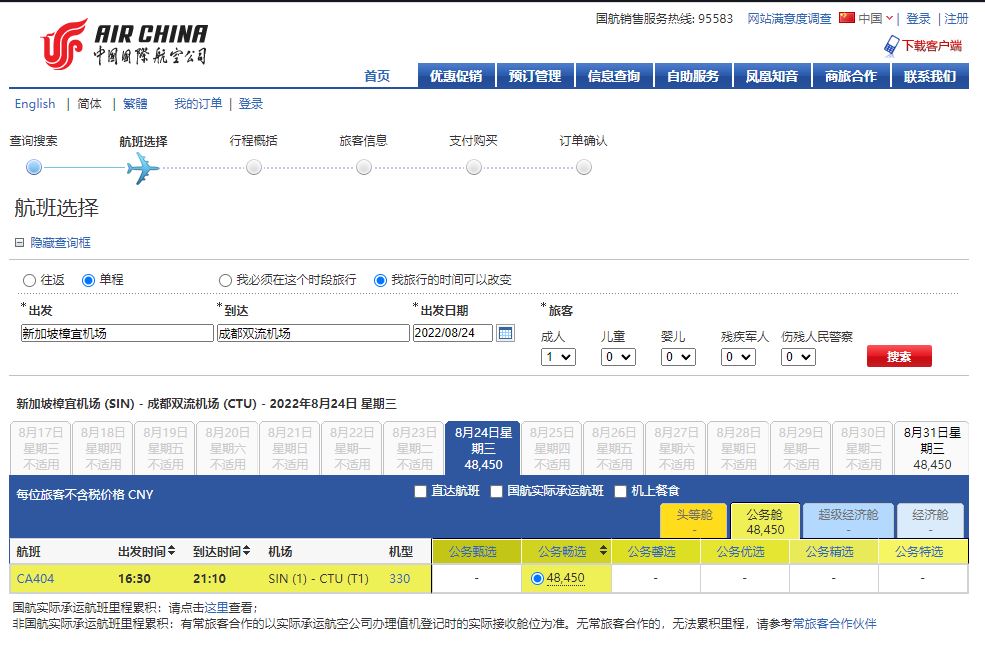The width and height of the screenshot is (985, 645).
Task: Click the 出发 departure airport input field
Action: point(117,333)
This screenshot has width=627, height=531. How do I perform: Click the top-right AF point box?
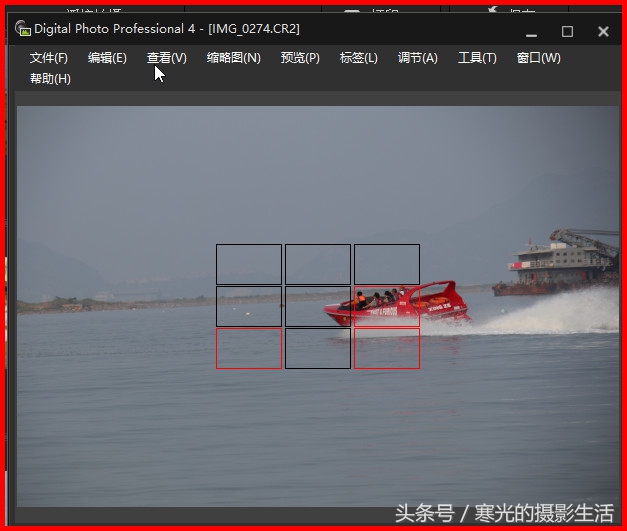[386, 264]
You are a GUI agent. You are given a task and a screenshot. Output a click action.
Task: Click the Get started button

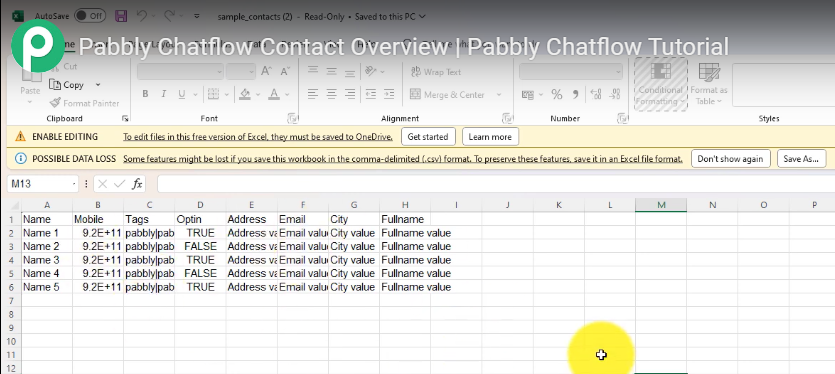pos(428,137)
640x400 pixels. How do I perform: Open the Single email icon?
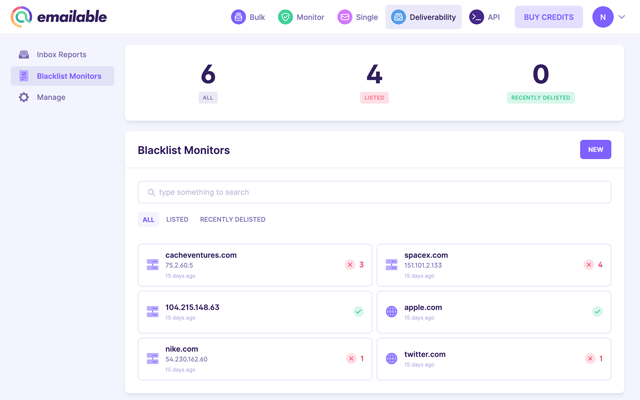click(344, 17)
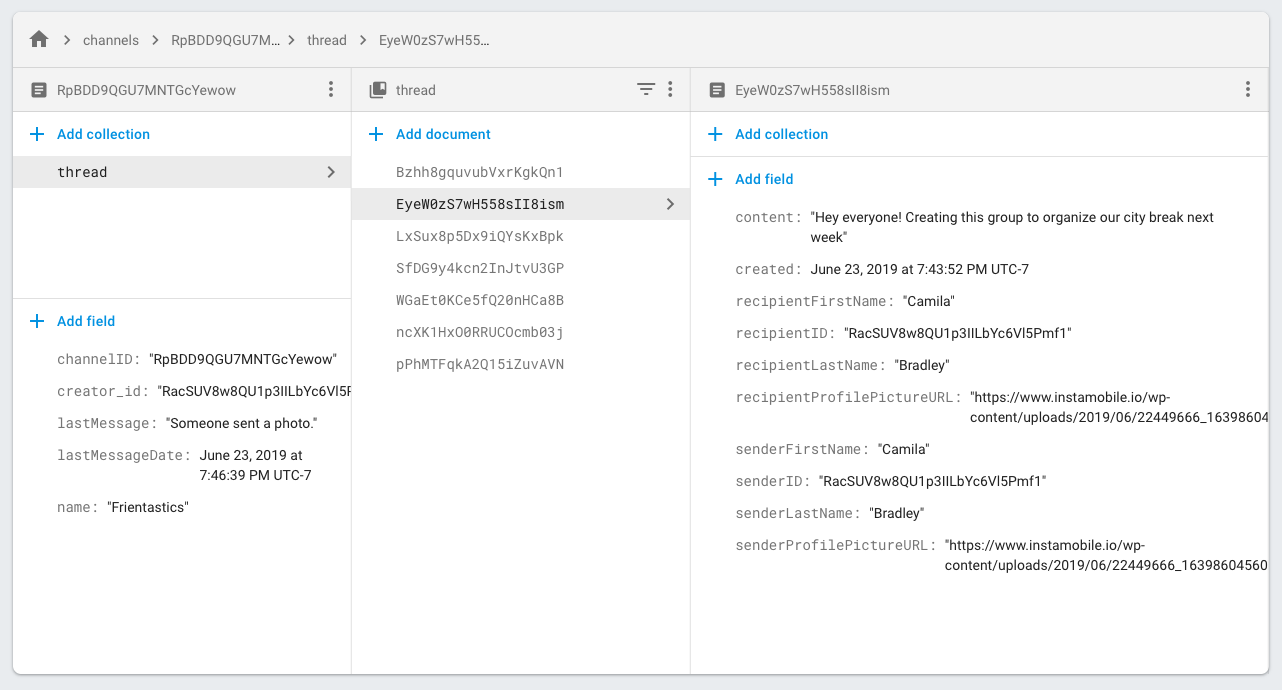Open three-dot menu for RpBDD9QGU7MNTGcYewow document

(x=331, y=90)
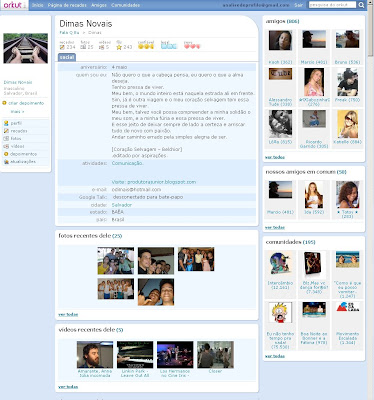374x400 pixels.
Task: Expand the 'mais »' options
Action: tap(17, 112)
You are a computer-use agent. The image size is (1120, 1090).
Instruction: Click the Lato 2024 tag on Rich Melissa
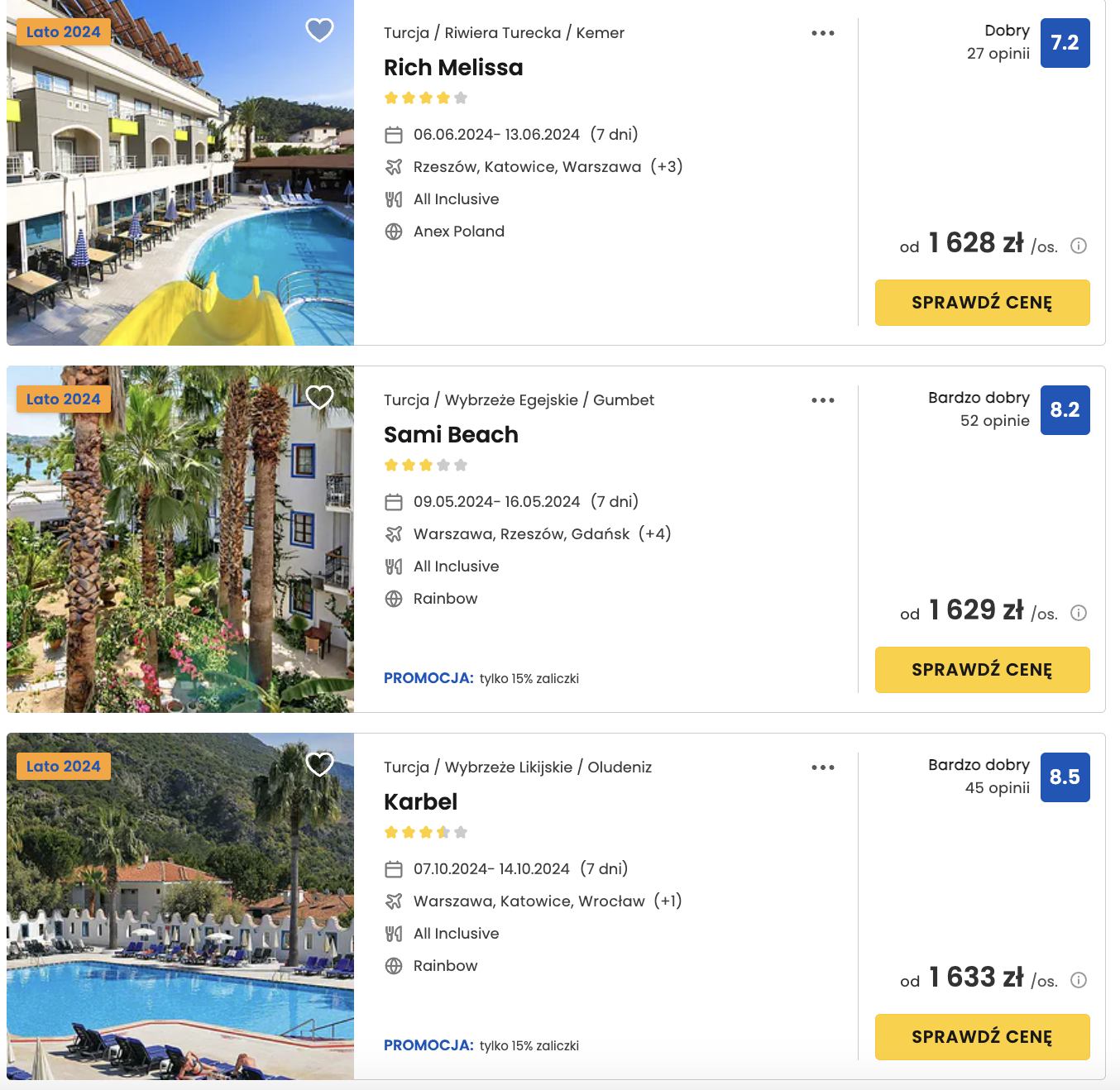pos(64,32)
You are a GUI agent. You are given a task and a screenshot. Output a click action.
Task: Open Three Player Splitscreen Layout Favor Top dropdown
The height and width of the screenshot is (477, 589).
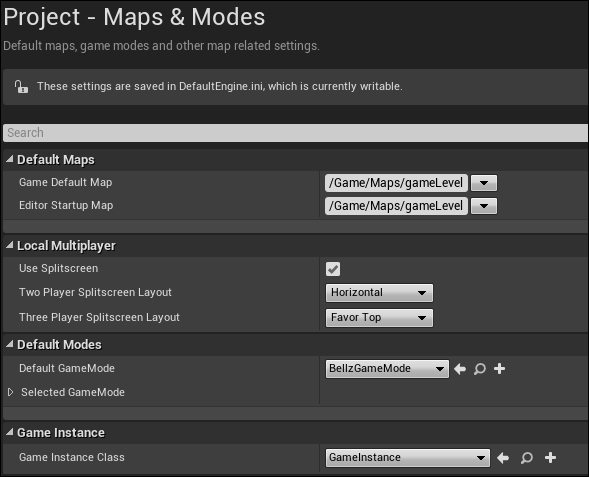point(379,318)
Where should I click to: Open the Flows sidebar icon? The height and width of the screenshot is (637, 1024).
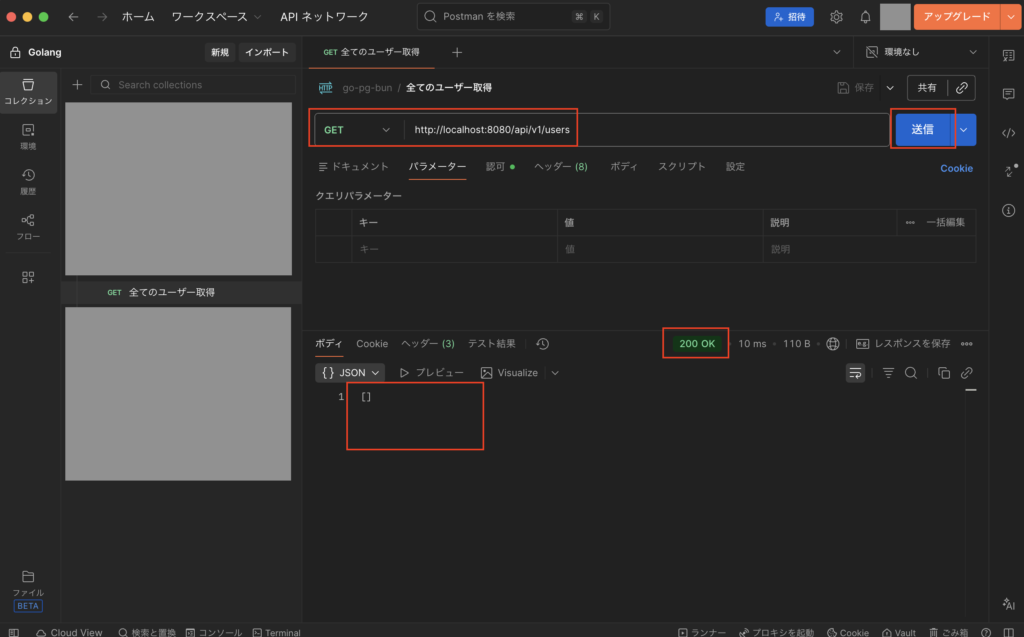pos(28,226)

****

Work request
Everything from the line containing "The height and width of the screenshot is (477, 589)." through the last line of the entries is to be output exactly as written, minus any pictures.

Result of this task
The height and width of the screenshot is (477, 589).
point(379,318)
Where should I click to: Open the Flows sidebar icon? The height and width of the screenshot is (637, 1024).
pos(28,226)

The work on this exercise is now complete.